Rebecca Siegel, MPH, from the American Cancer Society in Atlanta, and colleagues collected data on cancer incidence and mortality from the National Cancer Institute’s Surveillance, Epidemiology, and End Results (SEER) Program to estimate the number of new cancer cases and deaths that will occur in the United States in the current year.
“Cancer is a major public health problem in the United States and many other parts of the world. One in 4 deaths in the United States is due to cancer,” Siegel and colleagues wrote.
The researchers reported that 1,665,540 new cancer cases, which is equivalent to more than 4,500 new cancer diagnoses each day, are projected for the United States in 2014. Further, data indicate that approximately 62,570 cases of breast carcinoma in situ and 63,770 cases of melanoma in situ are expected to be diagnosed in 2014. Lung, prostate, and colorectal cancers will account for 50% of all newly diagnosed cancers in men, while breast, lung, and colorectal cancers will account for 50% of all newly diagnosed cancers in women.

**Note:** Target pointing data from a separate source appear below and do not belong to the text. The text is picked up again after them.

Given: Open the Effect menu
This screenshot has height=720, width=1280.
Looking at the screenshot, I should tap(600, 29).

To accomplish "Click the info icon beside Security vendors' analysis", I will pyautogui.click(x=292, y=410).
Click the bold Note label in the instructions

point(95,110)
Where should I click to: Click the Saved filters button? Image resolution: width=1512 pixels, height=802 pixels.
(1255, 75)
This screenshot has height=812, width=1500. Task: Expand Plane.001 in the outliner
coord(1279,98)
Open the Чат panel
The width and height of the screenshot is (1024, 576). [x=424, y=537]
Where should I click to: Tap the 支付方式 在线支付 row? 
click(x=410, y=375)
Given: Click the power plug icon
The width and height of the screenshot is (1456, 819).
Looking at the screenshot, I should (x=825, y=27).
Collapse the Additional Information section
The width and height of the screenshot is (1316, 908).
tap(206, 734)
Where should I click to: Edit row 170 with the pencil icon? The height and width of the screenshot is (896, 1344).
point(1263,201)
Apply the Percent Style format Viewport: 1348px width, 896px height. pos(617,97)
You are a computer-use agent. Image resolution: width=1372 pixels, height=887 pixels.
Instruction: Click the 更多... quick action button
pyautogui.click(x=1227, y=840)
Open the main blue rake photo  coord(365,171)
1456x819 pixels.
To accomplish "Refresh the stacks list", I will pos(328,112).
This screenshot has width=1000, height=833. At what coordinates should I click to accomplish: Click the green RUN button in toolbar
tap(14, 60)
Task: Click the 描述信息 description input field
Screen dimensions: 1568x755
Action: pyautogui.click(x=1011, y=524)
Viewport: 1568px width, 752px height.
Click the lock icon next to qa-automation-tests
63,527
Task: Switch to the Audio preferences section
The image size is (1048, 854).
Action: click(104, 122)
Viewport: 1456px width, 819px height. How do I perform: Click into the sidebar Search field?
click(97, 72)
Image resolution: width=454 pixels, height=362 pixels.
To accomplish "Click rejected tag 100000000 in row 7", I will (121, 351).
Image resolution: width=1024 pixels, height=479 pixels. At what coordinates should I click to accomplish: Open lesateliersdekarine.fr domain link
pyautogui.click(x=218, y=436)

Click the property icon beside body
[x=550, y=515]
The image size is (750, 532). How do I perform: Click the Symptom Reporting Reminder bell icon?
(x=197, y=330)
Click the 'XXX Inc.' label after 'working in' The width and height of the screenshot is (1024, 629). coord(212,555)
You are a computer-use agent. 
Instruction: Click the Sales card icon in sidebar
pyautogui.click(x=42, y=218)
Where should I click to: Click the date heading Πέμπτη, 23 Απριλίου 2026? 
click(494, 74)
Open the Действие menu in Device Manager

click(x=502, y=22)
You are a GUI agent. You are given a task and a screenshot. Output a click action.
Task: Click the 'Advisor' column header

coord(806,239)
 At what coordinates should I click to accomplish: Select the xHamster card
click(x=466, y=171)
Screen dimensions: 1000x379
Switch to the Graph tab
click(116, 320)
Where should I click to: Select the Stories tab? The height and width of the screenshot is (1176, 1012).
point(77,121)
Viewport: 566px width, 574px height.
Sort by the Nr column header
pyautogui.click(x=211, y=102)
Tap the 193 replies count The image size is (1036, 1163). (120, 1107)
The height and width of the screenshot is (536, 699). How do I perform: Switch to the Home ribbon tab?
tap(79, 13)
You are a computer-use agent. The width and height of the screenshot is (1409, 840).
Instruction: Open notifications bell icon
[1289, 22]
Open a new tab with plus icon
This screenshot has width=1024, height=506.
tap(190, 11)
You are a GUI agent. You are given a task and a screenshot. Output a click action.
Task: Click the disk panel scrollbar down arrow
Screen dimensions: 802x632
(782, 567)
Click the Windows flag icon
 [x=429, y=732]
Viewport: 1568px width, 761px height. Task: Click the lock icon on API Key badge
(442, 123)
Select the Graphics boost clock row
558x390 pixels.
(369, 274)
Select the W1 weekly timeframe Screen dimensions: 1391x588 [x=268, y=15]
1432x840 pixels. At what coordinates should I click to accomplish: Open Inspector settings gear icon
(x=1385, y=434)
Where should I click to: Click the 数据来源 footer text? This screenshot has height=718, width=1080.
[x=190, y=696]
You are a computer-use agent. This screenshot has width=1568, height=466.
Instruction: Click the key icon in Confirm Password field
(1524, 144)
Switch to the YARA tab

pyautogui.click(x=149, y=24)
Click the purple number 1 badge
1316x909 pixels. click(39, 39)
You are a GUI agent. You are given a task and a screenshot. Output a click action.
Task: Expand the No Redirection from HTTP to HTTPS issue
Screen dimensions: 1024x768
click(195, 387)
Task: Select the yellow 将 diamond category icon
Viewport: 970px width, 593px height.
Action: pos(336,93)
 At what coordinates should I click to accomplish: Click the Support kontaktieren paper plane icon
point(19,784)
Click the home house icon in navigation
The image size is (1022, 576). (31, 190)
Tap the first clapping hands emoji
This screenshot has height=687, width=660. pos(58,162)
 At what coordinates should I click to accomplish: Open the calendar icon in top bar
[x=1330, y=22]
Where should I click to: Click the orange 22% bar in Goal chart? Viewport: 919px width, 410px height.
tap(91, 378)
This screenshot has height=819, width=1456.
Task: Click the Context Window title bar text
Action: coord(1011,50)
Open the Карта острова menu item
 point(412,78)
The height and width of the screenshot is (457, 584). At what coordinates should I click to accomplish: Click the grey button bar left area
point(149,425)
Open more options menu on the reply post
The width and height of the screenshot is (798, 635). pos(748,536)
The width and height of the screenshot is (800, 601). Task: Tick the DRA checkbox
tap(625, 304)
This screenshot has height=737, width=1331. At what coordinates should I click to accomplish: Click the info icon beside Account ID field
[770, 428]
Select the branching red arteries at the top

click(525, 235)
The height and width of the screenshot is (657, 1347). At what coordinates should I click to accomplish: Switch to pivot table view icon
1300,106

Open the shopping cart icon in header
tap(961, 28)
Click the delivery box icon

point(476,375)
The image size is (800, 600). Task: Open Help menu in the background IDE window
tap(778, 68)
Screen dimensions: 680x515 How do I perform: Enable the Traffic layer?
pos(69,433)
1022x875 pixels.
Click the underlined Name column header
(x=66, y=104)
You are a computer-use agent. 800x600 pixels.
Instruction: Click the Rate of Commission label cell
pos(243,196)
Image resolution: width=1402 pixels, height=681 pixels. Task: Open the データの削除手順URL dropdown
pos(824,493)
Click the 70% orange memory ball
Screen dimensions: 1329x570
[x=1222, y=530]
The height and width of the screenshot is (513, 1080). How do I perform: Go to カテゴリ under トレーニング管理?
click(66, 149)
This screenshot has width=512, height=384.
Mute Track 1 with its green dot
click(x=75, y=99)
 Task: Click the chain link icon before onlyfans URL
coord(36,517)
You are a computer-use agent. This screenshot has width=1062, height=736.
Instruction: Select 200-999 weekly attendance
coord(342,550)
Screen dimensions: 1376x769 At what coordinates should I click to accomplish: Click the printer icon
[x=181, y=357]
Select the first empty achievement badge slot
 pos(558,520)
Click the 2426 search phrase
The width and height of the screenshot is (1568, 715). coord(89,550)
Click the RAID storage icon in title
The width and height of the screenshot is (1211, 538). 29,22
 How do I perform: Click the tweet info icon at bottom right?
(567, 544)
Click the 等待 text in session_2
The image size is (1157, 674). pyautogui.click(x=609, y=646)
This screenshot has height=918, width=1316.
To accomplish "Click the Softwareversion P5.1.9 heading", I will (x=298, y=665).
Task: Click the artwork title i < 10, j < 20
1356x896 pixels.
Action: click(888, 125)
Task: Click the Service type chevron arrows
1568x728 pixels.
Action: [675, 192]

The delay-adjusted cancer incidence rates decreased slightly in the past 5 years (2006 to 2010) in men (0.6% per year) and remained stable in women.
Study results also show that 585,720 cancer deaths, which is equivalent to about 1,600 deaths per day, are projected for the United States in 2014. More than one-quarter of all cancer deaths will be attributable to lung cancer, according to the researchers.
However, rates of cancer mortality have been declined during the past 5 years. For men and women, cancer death rates decreased by 1.8% and 1.4% per year, respectively. Additionally, the combined cancer death rate has been decreasing steadily for two decades, with a 20% decrease noted from 1991 to 2010, representing approximately 1,340,400 cancer deaths avoided during this time period.
Continued declines in death rates for the four major cancer site are primarily responsible for these decreases, according to the researchers. During the past 50 years, the lung cancer death rate has dropped 34% from 1991 to 2010 among men and 9% from 2002 to 2010 among women. Moreover, breast, prostate, and colorectal cancer deaths have decreased from peak rates by 34%, 45%, and 46%, respectively.
Considerable differences were seen in the magnitude of the decline in cancer death rates with age, sex, and race, ranging from no decrease among white women aged 80 years and older to a 55% decrease among 40- to 49-year-old black men.
“Further progress can be accelerated by applying existing cancer control knowledge across all segments of the population,” the researchers wrote.